> [Aim of the exercise]:
Pictures must be left out. Retype exactly the lines from the one containing "Where should I" through the last line of the records below.

Record set Block Start

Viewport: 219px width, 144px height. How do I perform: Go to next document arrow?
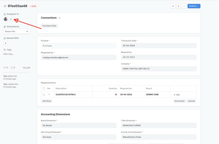click(x=178, y=6)
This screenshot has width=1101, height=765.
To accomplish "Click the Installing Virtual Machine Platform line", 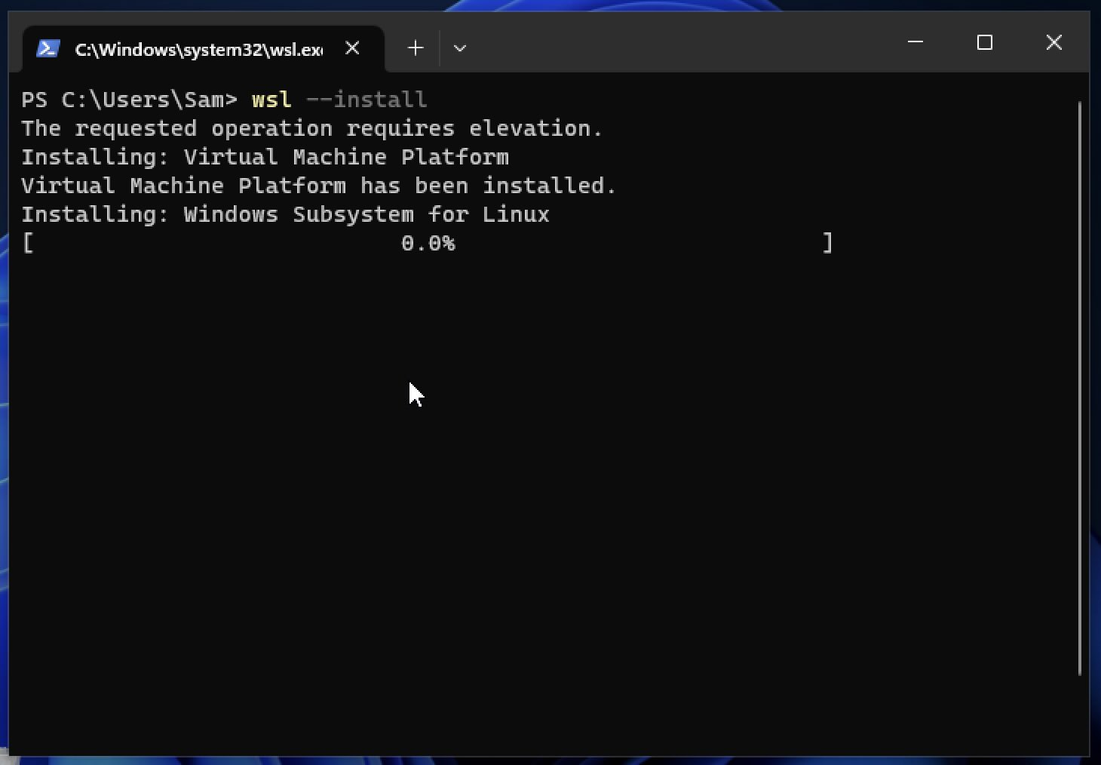I will click(x=265, y=156).
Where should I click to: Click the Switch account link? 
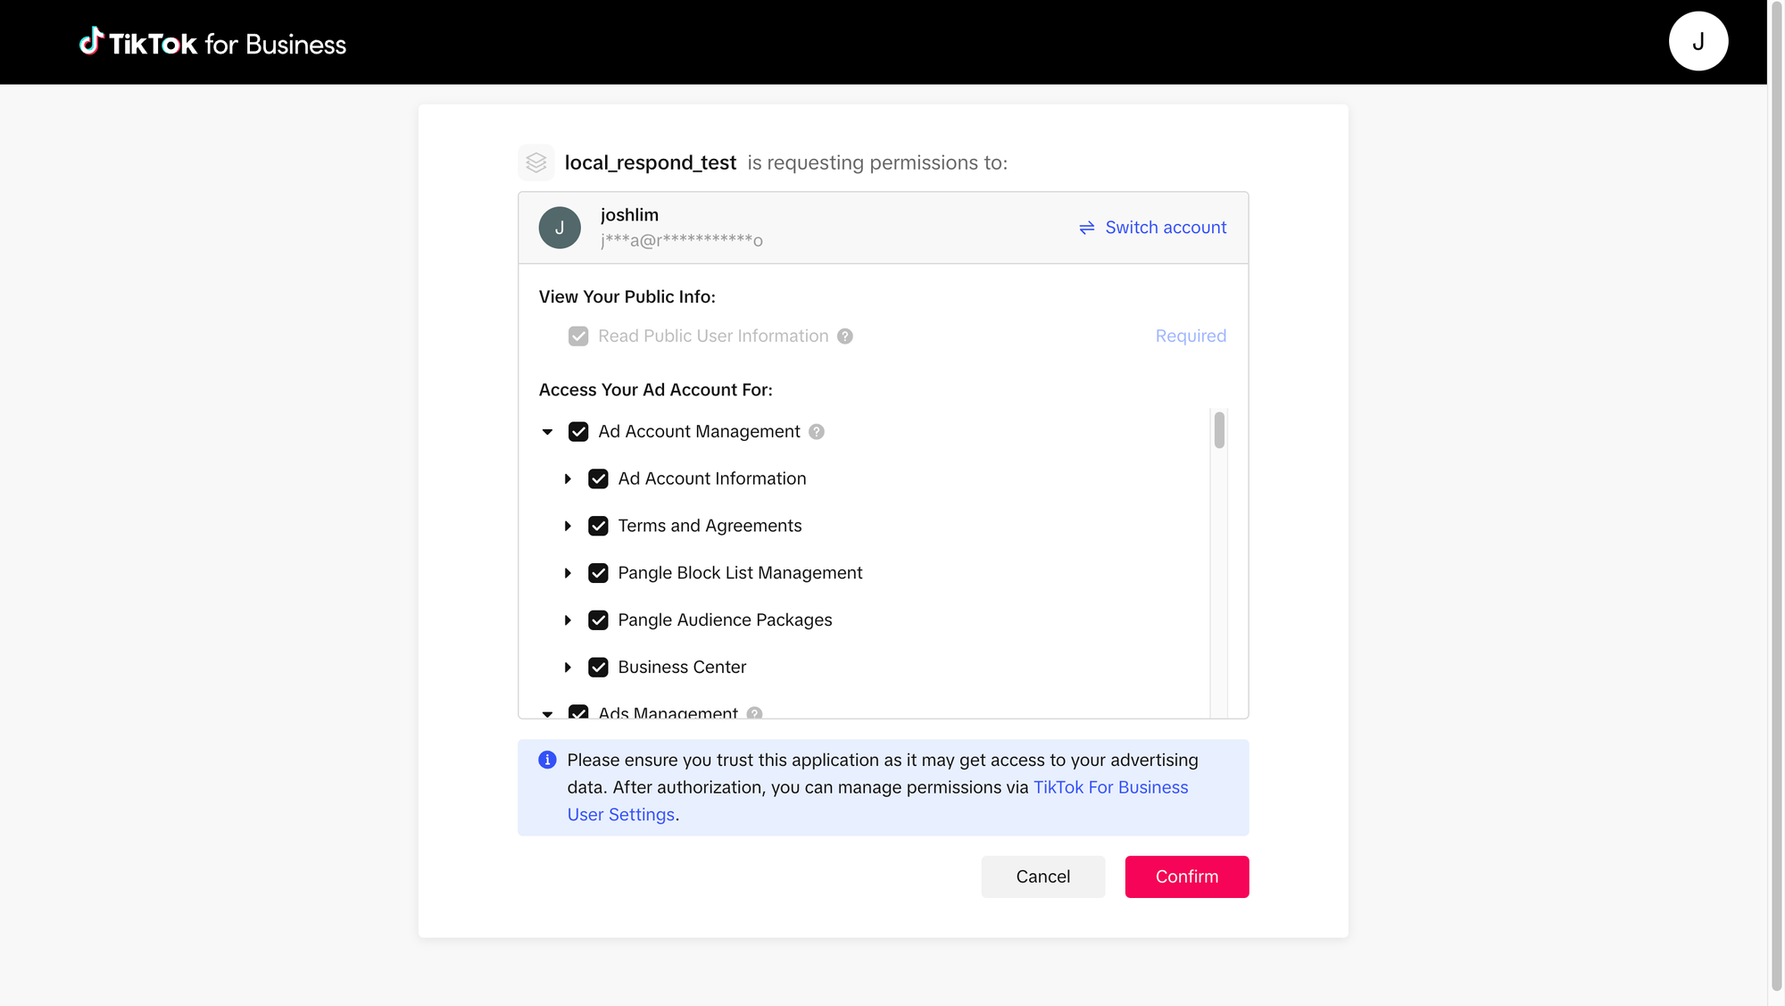[1152, 228]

Record set Block End

> [Output of the task]:
Where should I click to: Click the Switch account link? 
[1152, 228]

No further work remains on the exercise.